So we were recently given OpenCL, and nVidia was so nice as to provide both a 32bit and a 64bit version.
Since GPU programming is cool I made a nice wrapper for it (currently unfinished but (and this is the best part) workable) in C#, and did a couple of tests with it.
I found out that (on at least my GPU) there is a smallish limit on the output size, which is a shame, but we could of course come up with some clever tiling scheme.
A 1024x1024 mandelbrot render with 250 max iterations takes approximately 23 milliseconds - depending of course on what part you are looking at and your GPU (GTX260 in my case) etc etc, but 23 milliseconds is so incredibly fast that none of the details really matter here.
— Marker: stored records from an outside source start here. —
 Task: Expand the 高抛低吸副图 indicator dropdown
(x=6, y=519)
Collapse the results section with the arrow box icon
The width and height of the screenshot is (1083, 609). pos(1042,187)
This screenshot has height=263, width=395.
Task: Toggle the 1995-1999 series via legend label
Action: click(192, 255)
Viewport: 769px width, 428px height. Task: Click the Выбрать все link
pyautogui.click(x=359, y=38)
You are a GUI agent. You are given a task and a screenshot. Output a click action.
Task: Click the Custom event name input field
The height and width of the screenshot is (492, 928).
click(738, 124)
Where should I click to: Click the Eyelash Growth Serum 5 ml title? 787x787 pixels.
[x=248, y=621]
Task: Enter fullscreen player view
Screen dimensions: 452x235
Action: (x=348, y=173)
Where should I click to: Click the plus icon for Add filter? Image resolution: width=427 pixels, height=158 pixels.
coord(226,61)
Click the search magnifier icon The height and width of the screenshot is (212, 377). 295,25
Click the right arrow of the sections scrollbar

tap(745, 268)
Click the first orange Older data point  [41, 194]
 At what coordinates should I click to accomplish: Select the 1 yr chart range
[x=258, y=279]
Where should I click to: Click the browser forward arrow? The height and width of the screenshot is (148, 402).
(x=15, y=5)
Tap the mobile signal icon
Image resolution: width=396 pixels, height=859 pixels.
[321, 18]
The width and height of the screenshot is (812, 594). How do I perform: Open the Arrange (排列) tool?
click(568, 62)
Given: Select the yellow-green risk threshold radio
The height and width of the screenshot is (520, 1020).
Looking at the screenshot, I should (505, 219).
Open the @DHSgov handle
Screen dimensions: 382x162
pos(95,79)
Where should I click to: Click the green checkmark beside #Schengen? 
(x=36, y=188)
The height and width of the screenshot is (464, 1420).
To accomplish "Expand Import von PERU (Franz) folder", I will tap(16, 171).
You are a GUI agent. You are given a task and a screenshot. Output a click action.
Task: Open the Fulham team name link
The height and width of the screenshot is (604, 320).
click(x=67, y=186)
Copying the result back to normal ram took an other 20 milliseconds which is pretty much instantaneously.
These kinds of speed won't be beaten by your average CPU.
Compiling the OpenCL code takes a while, but this only needs to be done once per session.
The wrapper is written in pure C# and works in both 32bit and 64bit modes (although it currently only supports nvidia GPU's and requires their OpenCL capable drivers), and will be released into the public domain as soon as I feel comfortable with it (ironed out some bugs and added some more functionality etc) for now you can link to the binary in your project (but you really shouldn't as it is not finished) and edit the source as long as you don't make it available (but honestly, what's going to happen if you do it anyway?)
The reason I'm posting here is that this wrapper may be interesting to plugin writers, at least until Paint.NET exposes something like DirectCompute/OpenCL itself (any plans, Rick?)
In the mean time you can all get a copy of the temporary wrapper + test project (mandelbrot) here (mediafire) (too big to upload it to the forum)
And yes, most of the error codes are translated to throw new Exception() which sucks, it is not finished.
ps: sorry if this is the wrong forum
small status update: it looks to me like there is a bug in clEnqueueNDRangeKernel when called with a dimension of 2 (haven't tested 3), it throws a division by zero exception seemingly for no reason (I gave it reasonable arguments), so for now I'm cheating and using code like
int id = get_global_id(0);
int ix = id % pxwidth;
int iy = id / pxwidth;
Which works fine but probably costs some extra time (well that's an extra % and / you normally wouldn't have, and since their argument is not a constant they can not be free)
It looks like a hack and that's exactly what it is, but until I find out where that odd division by zero is coming from you/I won't be able to use multidimensional kernels.